> Fragment do przeczytania
Nasza Loteria SR - pasek na kartach artykułów

Bądź czujna i broń się

Redakcja
Nie trzeba znać chwytów. Czasami wystarczy po prostu zacząć wrzeszczeć.

Wakacje to czas zawierania znajomości. Ale nie każdy nowo poznany facet musi mieć przyjacielskie zamiary. Radzimy, jak sobie poradzić w różnych sytuacjach.

W KNAJPIE

  • Idź zawsze w towarzystwie, żeby nie wyglądać na poszukiwaczkę okazji.
  • Alkohol pij tylko z tymi, których dobrze znasz. Jak przeholujesz, odholują cię do domu.
  • Miej na oku swój kieliszek już od momentu przygotowania drinka. Ktoś może ci wsypać do kieliszka środki usypiające, psychotropowe lub narkotyki. Żebyś była bezwolna, osłabiona i nie mogła się bronić.
  • Wracaj taksówką - zamawianą telefonicznie. Poproś kierowcę, by odwiózł cię pod dom i czekał, aż do niego wejdziesz. Jeśli zabrakło ci pieniędzy na taksówkę, zastaw u barmana zegarek, dowód lub poproś, by odprowadził cię ktoś znajomy.
  • Nie wchodź do klatki schodowej, jeśli stoi przy niej ktoś nieznajomy. Nie wyciągaj też kluczy z torebki.

    PRZY FLIRCIE

  • Ostrożnie podchodź do nowych znajomości. Daj numer telefonu, umów się na kolację, ale nie pozwól odprowadzić do domu.

> Do zrobienia
1 - Przepisz wiernie wiersze z zapisów, zaczynając od wiersza z „プライバシーポリシー (44, 532)” i idąc dalej aż do wiersza z „チャットで質問（24時間対応） (48, 504)” włącznie.
2 - Proszę, pociągnij dalej poradnik o bezpieczeństwie na wakacjach, zaczynając zaraz po jego ostatnim zdaniu.

> Zapisy do przetworzenia

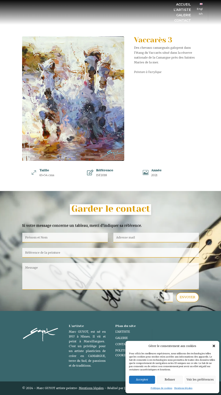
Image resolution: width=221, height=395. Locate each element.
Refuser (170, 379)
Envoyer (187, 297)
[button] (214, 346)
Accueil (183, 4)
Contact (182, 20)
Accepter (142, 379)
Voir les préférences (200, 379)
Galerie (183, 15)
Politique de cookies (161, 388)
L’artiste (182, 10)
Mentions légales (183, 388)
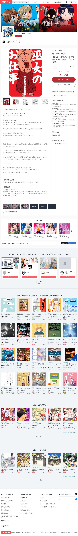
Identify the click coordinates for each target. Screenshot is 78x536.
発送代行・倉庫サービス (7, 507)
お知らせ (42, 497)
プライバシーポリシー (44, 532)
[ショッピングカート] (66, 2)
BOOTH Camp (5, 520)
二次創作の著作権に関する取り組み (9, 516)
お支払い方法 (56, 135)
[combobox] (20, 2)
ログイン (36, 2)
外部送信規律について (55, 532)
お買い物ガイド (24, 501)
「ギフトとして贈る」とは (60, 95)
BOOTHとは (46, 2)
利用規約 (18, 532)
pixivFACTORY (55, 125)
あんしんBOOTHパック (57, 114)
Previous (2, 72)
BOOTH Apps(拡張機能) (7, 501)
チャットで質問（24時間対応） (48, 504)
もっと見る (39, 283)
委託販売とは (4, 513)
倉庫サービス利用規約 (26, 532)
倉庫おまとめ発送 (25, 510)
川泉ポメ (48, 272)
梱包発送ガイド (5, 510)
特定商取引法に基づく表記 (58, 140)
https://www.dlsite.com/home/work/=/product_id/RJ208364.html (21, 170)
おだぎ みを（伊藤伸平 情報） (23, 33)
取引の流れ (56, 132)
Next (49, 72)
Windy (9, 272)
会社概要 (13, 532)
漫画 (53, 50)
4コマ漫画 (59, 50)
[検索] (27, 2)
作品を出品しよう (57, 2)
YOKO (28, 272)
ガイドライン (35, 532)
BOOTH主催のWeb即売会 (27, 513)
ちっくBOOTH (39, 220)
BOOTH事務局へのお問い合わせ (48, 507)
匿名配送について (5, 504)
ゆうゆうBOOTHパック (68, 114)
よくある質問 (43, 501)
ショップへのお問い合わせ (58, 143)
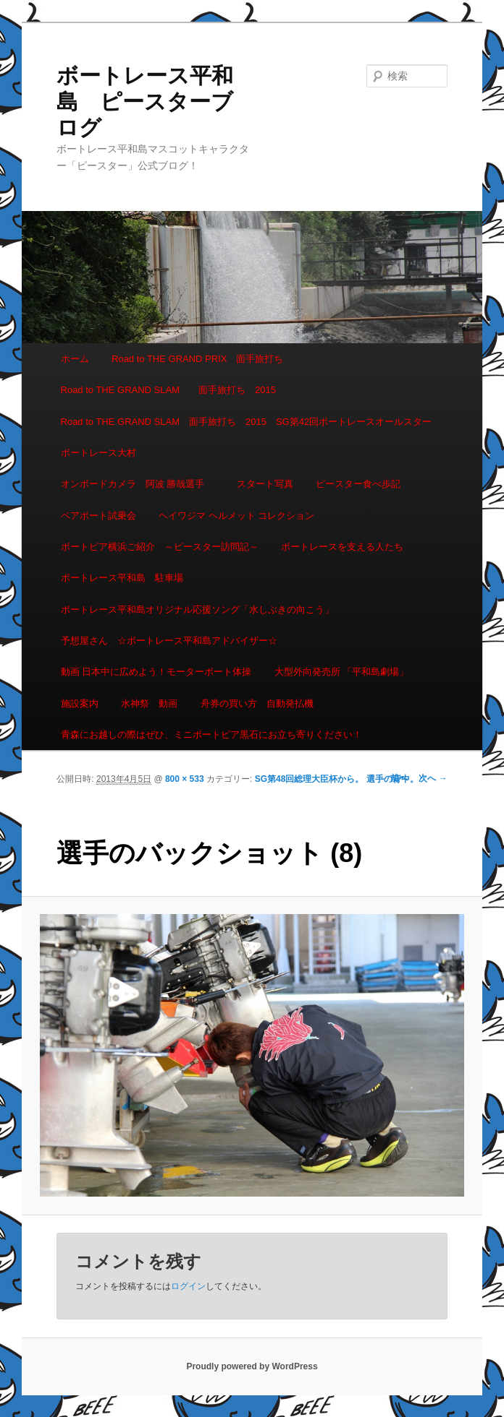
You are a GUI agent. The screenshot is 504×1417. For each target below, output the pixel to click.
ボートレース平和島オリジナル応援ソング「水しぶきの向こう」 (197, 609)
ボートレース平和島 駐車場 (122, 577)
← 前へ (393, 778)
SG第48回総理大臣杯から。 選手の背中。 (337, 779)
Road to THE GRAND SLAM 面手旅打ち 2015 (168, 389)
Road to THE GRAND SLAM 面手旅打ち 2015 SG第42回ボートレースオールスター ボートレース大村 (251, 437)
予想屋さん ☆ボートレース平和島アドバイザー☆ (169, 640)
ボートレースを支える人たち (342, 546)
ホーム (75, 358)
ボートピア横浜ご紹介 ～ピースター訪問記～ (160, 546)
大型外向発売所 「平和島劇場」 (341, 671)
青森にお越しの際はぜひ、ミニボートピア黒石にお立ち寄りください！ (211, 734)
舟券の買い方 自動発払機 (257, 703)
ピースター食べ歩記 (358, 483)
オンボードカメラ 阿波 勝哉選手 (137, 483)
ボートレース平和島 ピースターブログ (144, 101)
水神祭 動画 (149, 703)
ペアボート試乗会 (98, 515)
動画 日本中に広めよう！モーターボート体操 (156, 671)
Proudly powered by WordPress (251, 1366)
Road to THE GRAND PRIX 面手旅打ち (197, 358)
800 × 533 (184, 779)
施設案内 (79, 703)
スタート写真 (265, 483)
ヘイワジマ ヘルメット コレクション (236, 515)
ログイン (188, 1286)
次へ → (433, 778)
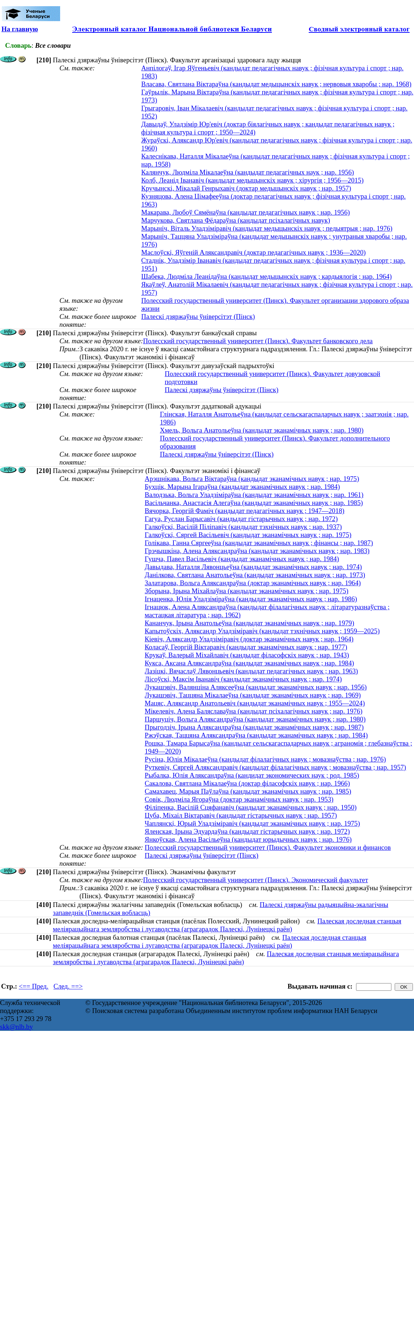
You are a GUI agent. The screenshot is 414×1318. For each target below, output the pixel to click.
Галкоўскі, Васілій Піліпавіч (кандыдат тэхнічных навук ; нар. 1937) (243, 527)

> Wyniki zadań
1 -
プライバシーポリシー (44, 532)
[ショッピングカート] (66, 2)
BOOTH Camp (5, 520)
二次創作の著作権に関する取り組み (9, 516)
お支払い方法 (56, 135)
[combobox] (20, 2)
ログイン (36, 2)
外部送信規律について (55, 532)
お買い物ガイド (24, 501)
「ギフトとして贈る」とは (60, 95)
BOOTHとは (46, 2)
利用規約 (18, 532)
pixivFACTORY (55, 125)
あんしんBOOTHパック (57, 114)
Previous (2, 72)
BOOTH Apps(拡張機能) (7, 501)
チャットで質問（24時間対応） (48, 504)

2 -
  • Uważaj na przypadkowo spotkanych dawnych kolegów, kolegów kolegów, kolegów brata itd. Pozór znajomości usypia czujność. Ponad 60 proc. gwałcicieli było znanych ofierze!

    NA ULICY

  • Nie odwiedzaj miejsc o złej renomie- knajp, skwerów, dzielnic. W nieznanym mieście zapytaj, jakich miejsc unikać, jakie dzielnice są niebezpieczne.
  • Na widok grupy mężczyzn przejdź na drugą stronę. Nie reaguj na słowne zaczepki. Mów, że nie masz np. zegarka ani zapalniczki, bo nie palisz. Bądź uprzejma - nie wywołuj agresji, która "usprawiedliwi" atak.
  • Unikaj samotnych spacerów. Oraz terenów niezabudowanych, przemysłowych, terenów uczelni lub biur po godzinach pracy.
  • Zapinaj torebkę, chowaj telefon komórkowy. W tłoku trzymaj torbę pod pachą. Noś osobno pieniądze i dokumenty, przy kluczach nie noś adresu. Nie obwieszaj się biżuterią.
  • Nie chodź na skróty. Lepiej nadłożyć drogi i pójść uczęszczaną trasą, niż stracić życie.
  • Wieczorem weź ze sobą męski parasol. Ma ostry szpikulec, którym możesz zranić napastnika. Gaz pieprzowy noś w kieszeni, a nie w torebce, bo nie zdążysz go wyjąć. Na gaz na psy nie potrzebujesz pozwolenia, a jest skuteczny również w przypadku ludzi.
  • Gdy widzisz onanistę czy ekshibicjonistę, krzycz: "Ty zboczeńcu". Wszyscy będą go chcieli zobaczyć… Pamiętaj, że niektórzy udają onanistów, by uśpić czujność ofiary (w potocznej opinii onaniści są niegroźni).

    W WINDZIE

  • Nie wsiadaj do niej z nieznajomym. Jeśli chce się dosiąść na piętrze, wysiądź. W razie niebezpieczeństwa wciśnij alarm, klawisz z następnym piętrem, ale nigdy nie wciskaj "Stop"!

    W POCIĄGU I AUTOBUSIE

  • Nie wsiadaj do pustych przedziałów. W pustym pociągu usiądź w wagonie za lokomotywą, w przedziale obok kolejarzy. W autobusie - za kierowcą.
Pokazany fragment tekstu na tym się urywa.